Exercise brief. Use the entries below and reproduce exactly the lines from the one containing "Given: Click the Report" down to the one containing "Click the $131/mo", both of them included.

Saved entries
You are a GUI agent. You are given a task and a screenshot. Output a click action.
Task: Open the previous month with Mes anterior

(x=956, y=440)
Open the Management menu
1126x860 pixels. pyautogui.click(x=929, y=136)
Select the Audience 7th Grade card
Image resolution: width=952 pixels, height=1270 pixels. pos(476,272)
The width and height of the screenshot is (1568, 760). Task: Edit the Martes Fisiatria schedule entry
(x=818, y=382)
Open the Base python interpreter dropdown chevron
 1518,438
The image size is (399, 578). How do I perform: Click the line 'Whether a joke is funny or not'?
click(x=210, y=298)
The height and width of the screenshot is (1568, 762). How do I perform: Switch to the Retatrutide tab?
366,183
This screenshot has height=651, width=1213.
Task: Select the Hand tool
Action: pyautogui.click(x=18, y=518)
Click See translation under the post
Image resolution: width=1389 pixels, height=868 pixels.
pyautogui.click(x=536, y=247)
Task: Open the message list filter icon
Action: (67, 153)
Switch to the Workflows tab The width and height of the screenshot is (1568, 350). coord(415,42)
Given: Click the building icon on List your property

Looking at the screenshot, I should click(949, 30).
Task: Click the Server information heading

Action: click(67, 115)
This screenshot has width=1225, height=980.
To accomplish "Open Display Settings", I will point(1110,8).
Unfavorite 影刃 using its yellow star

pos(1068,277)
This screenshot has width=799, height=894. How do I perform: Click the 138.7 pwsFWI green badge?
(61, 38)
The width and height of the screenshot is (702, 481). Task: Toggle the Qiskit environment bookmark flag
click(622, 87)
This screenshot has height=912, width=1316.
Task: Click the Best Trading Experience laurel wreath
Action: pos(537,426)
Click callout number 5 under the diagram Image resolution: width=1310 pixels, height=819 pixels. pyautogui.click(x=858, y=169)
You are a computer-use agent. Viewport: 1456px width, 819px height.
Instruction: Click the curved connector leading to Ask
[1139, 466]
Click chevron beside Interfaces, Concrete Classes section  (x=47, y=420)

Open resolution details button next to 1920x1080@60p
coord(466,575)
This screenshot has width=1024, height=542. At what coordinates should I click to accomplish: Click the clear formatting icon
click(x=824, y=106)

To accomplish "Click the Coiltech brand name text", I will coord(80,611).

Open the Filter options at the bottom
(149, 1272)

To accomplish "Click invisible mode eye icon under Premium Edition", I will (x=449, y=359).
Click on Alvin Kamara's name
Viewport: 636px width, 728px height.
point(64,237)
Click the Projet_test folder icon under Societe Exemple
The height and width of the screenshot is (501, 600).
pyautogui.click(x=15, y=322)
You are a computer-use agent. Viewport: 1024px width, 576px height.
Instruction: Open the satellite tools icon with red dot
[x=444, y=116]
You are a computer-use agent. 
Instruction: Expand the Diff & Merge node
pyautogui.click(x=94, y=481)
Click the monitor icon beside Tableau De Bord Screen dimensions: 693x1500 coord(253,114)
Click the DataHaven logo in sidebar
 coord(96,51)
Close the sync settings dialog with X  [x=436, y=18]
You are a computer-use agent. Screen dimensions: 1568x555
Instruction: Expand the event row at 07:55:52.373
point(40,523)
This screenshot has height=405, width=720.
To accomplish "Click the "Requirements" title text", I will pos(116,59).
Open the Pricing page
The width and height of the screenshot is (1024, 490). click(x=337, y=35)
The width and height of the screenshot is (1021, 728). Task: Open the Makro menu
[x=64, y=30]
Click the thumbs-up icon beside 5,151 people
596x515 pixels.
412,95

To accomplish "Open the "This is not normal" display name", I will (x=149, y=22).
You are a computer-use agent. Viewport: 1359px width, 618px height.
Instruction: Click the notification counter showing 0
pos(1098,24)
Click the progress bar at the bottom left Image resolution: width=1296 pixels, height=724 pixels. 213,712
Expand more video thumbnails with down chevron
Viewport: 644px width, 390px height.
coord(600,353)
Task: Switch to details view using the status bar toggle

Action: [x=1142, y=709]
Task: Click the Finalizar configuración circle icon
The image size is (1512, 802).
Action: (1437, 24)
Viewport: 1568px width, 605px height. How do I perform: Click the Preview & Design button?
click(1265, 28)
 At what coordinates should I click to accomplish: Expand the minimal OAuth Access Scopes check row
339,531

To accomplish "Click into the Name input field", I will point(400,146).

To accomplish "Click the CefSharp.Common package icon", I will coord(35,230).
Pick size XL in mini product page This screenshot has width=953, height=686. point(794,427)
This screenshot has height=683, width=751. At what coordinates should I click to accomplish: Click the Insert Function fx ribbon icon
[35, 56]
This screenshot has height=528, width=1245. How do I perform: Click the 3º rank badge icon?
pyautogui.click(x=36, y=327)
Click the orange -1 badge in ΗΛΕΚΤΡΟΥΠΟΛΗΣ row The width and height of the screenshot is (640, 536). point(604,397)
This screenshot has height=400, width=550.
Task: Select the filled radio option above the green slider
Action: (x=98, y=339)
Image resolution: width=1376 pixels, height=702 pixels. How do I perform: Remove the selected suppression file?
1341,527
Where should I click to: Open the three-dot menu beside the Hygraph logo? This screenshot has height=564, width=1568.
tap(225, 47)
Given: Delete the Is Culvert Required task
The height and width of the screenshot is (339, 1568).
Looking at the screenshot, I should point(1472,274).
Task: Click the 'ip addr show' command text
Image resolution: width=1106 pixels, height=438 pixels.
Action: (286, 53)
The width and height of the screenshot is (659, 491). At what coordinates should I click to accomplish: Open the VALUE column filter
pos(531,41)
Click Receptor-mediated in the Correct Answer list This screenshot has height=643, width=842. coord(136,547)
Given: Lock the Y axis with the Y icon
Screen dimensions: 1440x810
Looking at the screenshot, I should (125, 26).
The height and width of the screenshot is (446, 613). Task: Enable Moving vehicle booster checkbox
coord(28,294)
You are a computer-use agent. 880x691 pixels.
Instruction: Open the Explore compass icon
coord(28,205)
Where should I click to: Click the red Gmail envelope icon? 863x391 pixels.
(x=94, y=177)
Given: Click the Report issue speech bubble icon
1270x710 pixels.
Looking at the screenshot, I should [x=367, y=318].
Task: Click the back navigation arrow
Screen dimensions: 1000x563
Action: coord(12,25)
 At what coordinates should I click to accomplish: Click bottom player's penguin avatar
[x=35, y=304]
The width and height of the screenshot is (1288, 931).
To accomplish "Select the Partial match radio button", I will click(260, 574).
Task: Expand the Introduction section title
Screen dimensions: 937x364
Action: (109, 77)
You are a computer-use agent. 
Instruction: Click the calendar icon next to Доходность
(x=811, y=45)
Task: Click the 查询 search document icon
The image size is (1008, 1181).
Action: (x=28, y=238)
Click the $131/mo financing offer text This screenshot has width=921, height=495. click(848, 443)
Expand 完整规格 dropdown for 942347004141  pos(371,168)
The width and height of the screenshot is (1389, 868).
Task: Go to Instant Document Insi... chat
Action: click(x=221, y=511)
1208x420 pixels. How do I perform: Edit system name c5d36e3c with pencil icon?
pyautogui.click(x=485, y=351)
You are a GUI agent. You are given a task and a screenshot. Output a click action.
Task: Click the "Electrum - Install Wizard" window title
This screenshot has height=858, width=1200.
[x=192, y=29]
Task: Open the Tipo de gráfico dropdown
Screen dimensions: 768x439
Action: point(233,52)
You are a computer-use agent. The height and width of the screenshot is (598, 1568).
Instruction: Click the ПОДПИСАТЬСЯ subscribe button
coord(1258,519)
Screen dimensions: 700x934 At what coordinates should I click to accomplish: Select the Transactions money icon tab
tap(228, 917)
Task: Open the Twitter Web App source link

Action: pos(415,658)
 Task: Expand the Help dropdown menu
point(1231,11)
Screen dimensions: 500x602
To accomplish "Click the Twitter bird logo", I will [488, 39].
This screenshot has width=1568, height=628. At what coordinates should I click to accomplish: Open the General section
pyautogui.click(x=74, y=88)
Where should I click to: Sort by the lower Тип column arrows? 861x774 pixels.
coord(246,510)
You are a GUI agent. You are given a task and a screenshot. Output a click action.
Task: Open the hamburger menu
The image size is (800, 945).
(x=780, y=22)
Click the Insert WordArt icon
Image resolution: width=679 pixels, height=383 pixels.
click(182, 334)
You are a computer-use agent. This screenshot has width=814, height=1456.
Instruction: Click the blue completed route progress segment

Result.
Given: Click the Report issue speech bubble icon
1270x710 pixels.
Looking at the screenshot, I should [x=367, y=318].
Task: Click the back navigation arrow
Screen dimensions: 1000x563
Action: coord(12,25)
 At what coordinates should I click to accomplish: Click bottom player's penguin avatar
[x=35, y=304]
The width and height of the screenshot is (1288, 931).
To accomplish "Select the Partial match radio button", I will click(260, 574).
Task: Expand the Introduction section title
Screen dimensions: 937x364
Action: (109, 77)
You are a computer-use agent. 
Instruction: Click the calendar icon next to Доходность
(x=811, y=45)
Task: Click the 查询 search document icon
The image size is (1008, 1181).
Action: (x=28, y=238)
Click the $131/mo financing offer text This screenshot has width=921, height=495. click(848, 443)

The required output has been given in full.